Radiosurgery is able to deliver a high dose of radiation to a small target volume while providing relative sparing of surrounding normal tissue. The pediatric population presents unique difficulties in that general anesthesia and endotracheal intubation are often required to ensure compliance with head immobilization [18-20]. Other potential hazards related to head fixation include the risk of skull fracture with possible associated intracranial hemorrhage, especially in pediatric patients with thinner skulls and potential osteopenia secondary to past radiation treatments [12, 19]. As a result, fractionated and hyperfractionated therapy with upward of 18–25 treatments can be challenging in this population. GammaKnife® has remained the gold standard for radiosurgical treatment for many years. GammaKnife® Radiosurgery (GKR) introduced by Lars Leksell in 1958 allows for accurate and focused targeting via the use of up to 201 individual radiation sources [21]. Treatment limitations in children are related to the duration of therapy, the use of rigid head fixation, and limitation to intracranial targets [12–17, 22, 23]. There has been a plethora of data utilizing GKR in children though a majority of the published experience details the treatment of arteriovenous malformations (AVM) [13, 14, 24–27].

Advancements in motion management have allowed for the development of frameless techniques [12, 28, 29]. In adults, the use of frameless techniques has not been associated with any detriment to tumor control [10, 30–32]. Recently, several linear accelerator-based radiosurgical techniques have emerged including Cyberknife® (Accuray-Sunnyvale, CA), Trilogy (Varian Medical Systems- Palo Alto, CA), and Novalis (BrainLab AG) linear accelerator (LINAC) treatment systems [4, 33–37]. The Cyberknife® is a 6 MV LINAC mounted on a robotic arm, allowing for radiotherapy with the precision necessary to treat intracranial and extracranial tumors independent of frame-based rigid immobilization.
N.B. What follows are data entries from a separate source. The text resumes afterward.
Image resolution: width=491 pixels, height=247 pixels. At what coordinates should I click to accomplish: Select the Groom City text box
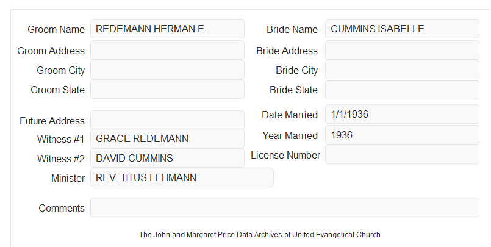pos(167,70)
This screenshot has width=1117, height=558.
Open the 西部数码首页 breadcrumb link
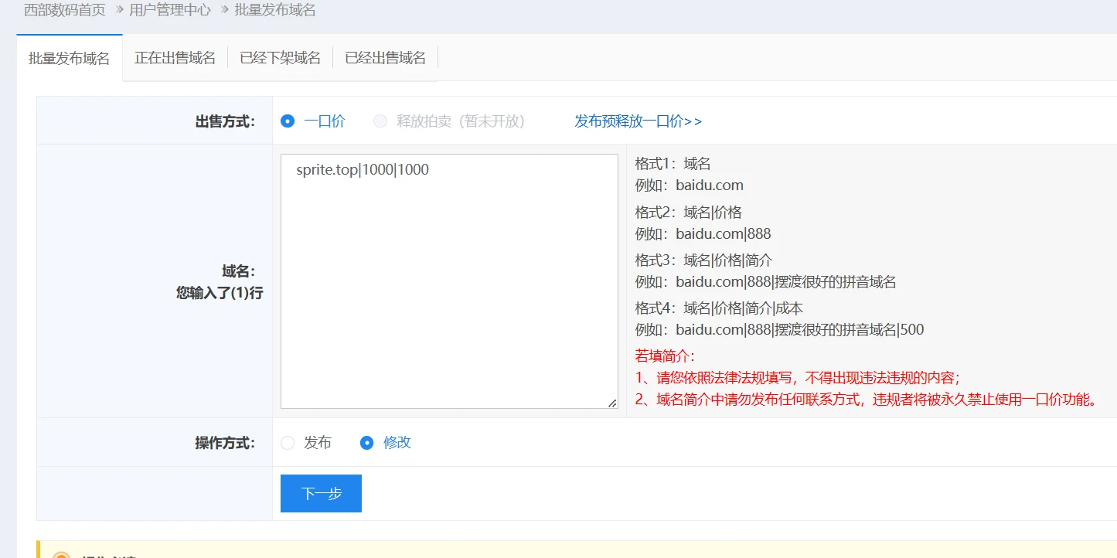(64, 11)
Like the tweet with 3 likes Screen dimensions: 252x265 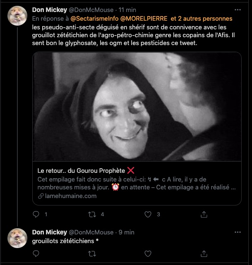click(x=148, y=215)
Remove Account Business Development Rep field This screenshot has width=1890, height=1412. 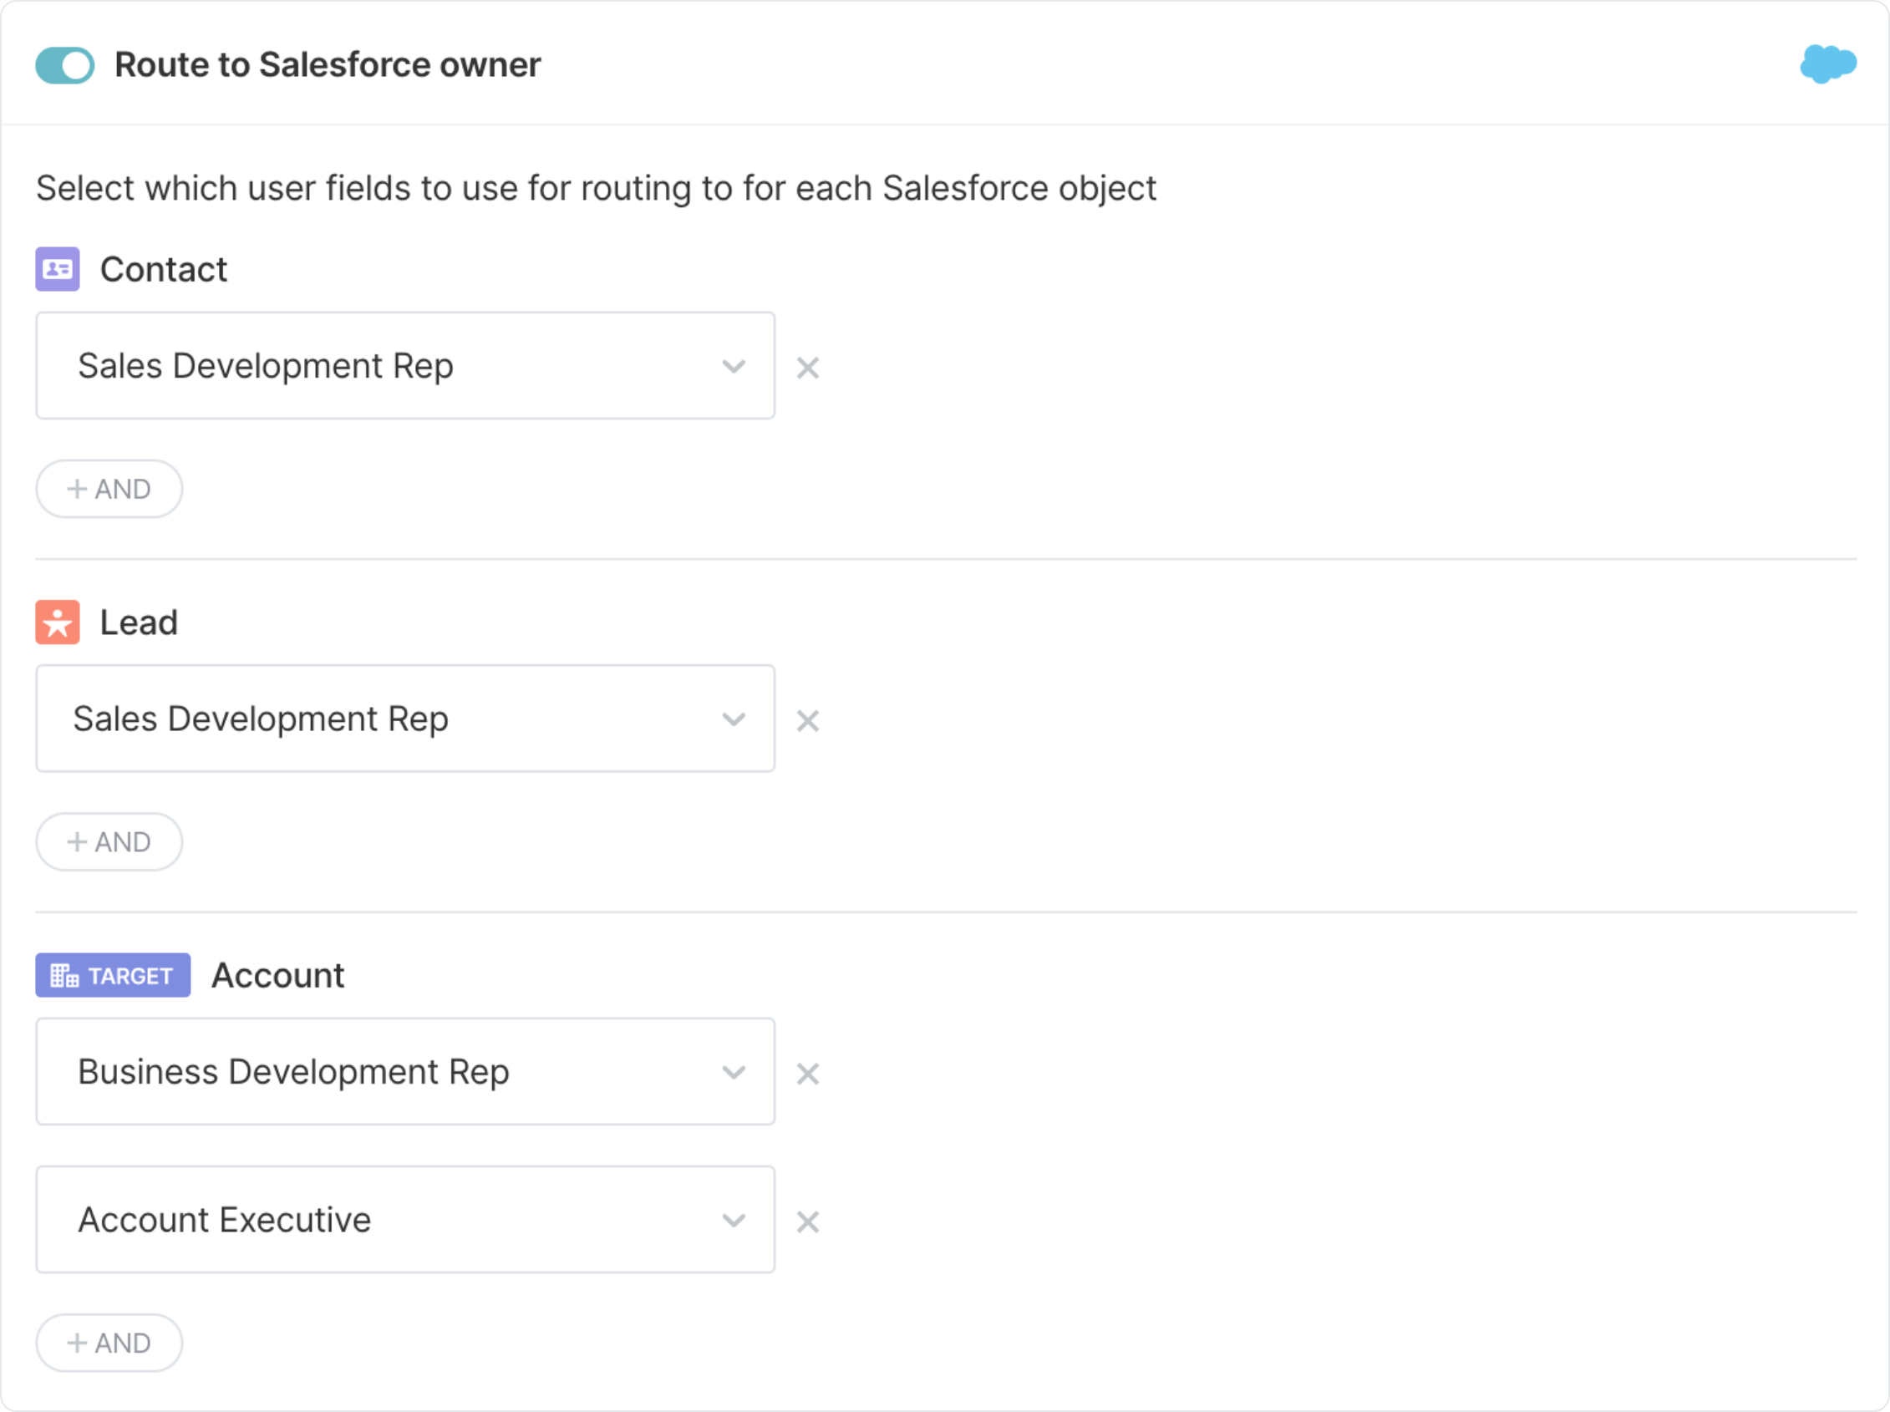click(x=809, y=1072)
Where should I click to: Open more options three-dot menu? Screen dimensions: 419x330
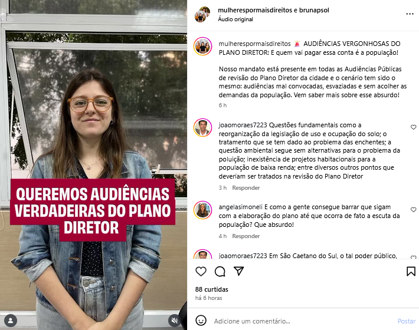[x=410, y=14]
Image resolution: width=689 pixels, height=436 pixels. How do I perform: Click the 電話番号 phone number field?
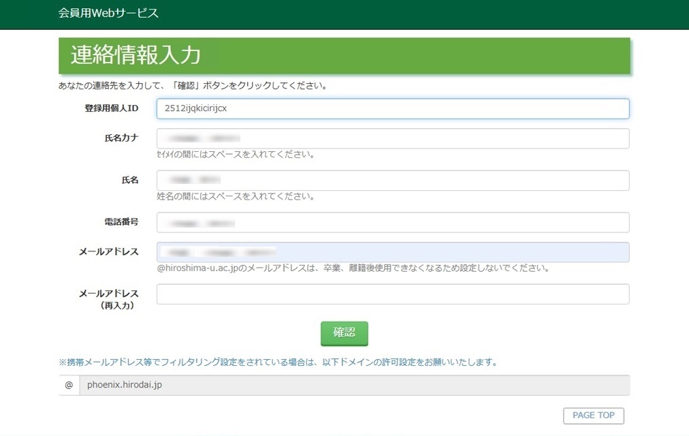392,223
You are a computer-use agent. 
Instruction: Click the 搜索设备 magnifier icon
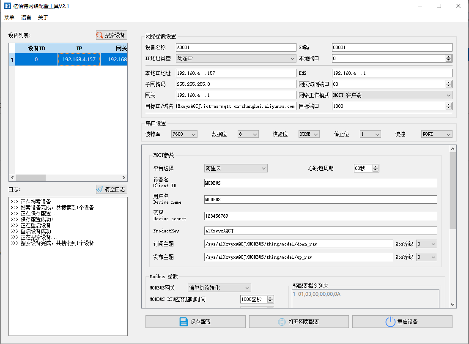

Several series have been published detailing clinical experience in treating pediatric patients with this system [12, 38]. Although Cyberknife® allows treatment of extracranial tumors and facilitates fractionated radiotherapy in the pediatric population, each treatment session generally lasts 60–90 min [39-41]. Large complex lesions may require treatment plans with multiple isocenters and increased treatment times which could require increased use of sedation in the pediatric population. Additionally, as opposed to the continuous monitoring of the optical guidance system described in this report, intrafraction motion management with Cyberknife is accomplished using periodic X-ray images which results in additional patient exposure to non-therapeutic ionizing radiation [12, 38]. Cyberknife® also does not allow for intensity modulation.

Trilogy and Novalis are LINAC systems that allow frameless targeting and single-fraction or fractionated treatment of intra- and extracranial lesions [4, 6, 36]. In addition to conical collimators, both Trilogy and Novalis utilize a multi-leaf collimator (MLC) with radiation treatment adapted to the shape of complex tumors, facilitating treatment and precluding the need for multiple isocenters. Other advantages include the use of intensity modulation to help limit toxicity to surrounding tissue [7] and treatments delivered in less than 30 min limiting the need for sedation. The frameless software used at UCSD allows for continuous patient monitoring utilizing infra-red optical guidance to track the patients’ position during treatment delivery. Trilogy is novel in its use of optical guidance (non-ionizing radiation) for accuracy, sparing the patient additional radiation exposure.

Conclusion

In this retrospective study, we present our initial experience with pediatric and adolescent patients who underwent SRS and FSR with frameless optical guidance using the Trilogy linear accelerator system. There are several advantages to this system including the frameless technique, short beam-on times, and continuous motion monitoring without the need for additional ionizing radiation exposure. No patients suffered treatment-related toxicities or developed new neurological deficits in follow-up and most patients either achieved stabilization or resolution of their tumors.